3 Applications to Attitude Determination 

Star trackers determine their attitude, or 3-axis orientation, by taking pictures of the sky and 
identifying stars in the image. We provide a detailed review of the current technology in the first 
section below. We then present a compressive sensing algorithm for attitude determination, along 
with a discussion about hardware implementation. Finally, we present results from a software 
simulation of the algorithm. 

3.1 Current star trackers 

A star tracker is essentially a digital camera, called a star camera, connected to a microprocessor. 
We describe various characteristics of the camera hardware and star identification algorithms. 

3.1.1 Numbers 

We first provide some numbers from [Lie02] and [WL99] to give a sense of scale. As of 2001, a 
typical CCD star tracker consumes 5-15W of power. A small spacecraft uses 200W of power, and 
a minimal one uses less than 100W, so this can be a substantial amount. 
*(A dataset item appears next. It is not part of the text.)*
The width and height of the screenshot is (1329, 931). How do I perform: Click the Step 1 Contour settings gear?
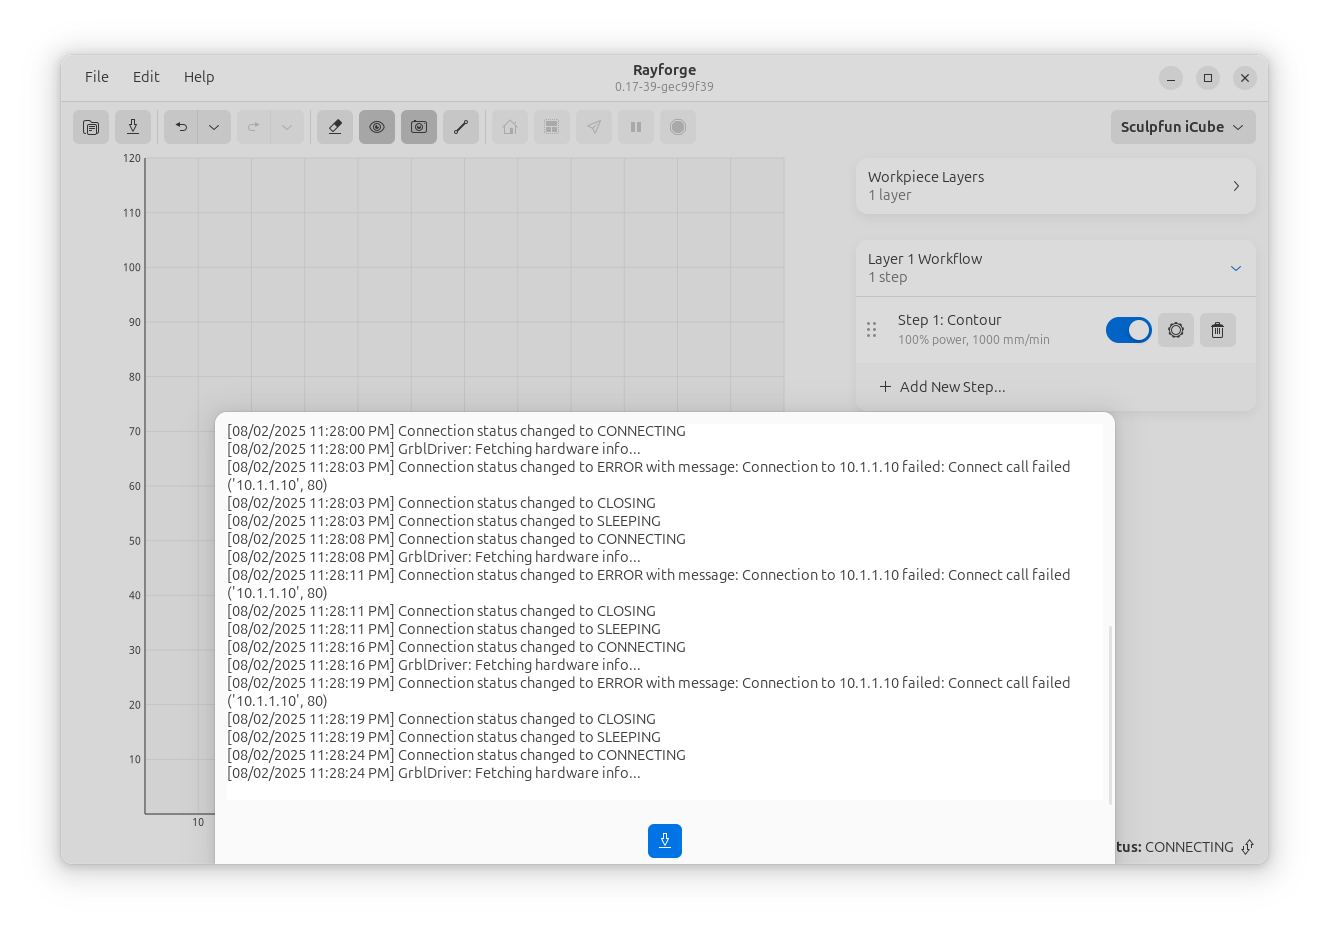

A high-end star tracker can resolve approximately the same set of stars that an unaided human 
can on a moonless night away from all light pollution. The number of stars in a star tracker's 
database varies from 58 to many thousands. The camera's field of view can vary from 2x2 degrees 
to 30 x 30 degrees, or anywhere from .01% to 4% of the sky. For comparison, the full moon is 
about .5 degrees across, and an adult fist held at arm's length is about 10 degrees across. A CCD 
camera can have up to a million pixels, and the accuracy of the final attitude is usually around .001 
degrees (1 standard deviation), compared to .01 degrees for the next best sensors. The attitude is 
updated anywhere from 0.5 to 10 times a second. 

3.1.2 CCD and CMOS 

CCD (charge-coupled device), and CMOS/APS (complimentary metal-oxide semiconductor /active 
pixel sensor) are the two different types of sensors used in star cameras. We abuse notation and 
use CCD/CMOS to refer to the sensor, annxn array of sensors, the architecture of this array, and 
the star cameras they are a part of. Both CCD and CMOS turn incoming photons into electrons 
using the photoelectric effect, read the electrons as a single voltage or charge, and then digitize the 
charge with an analog to digital converter (ADC).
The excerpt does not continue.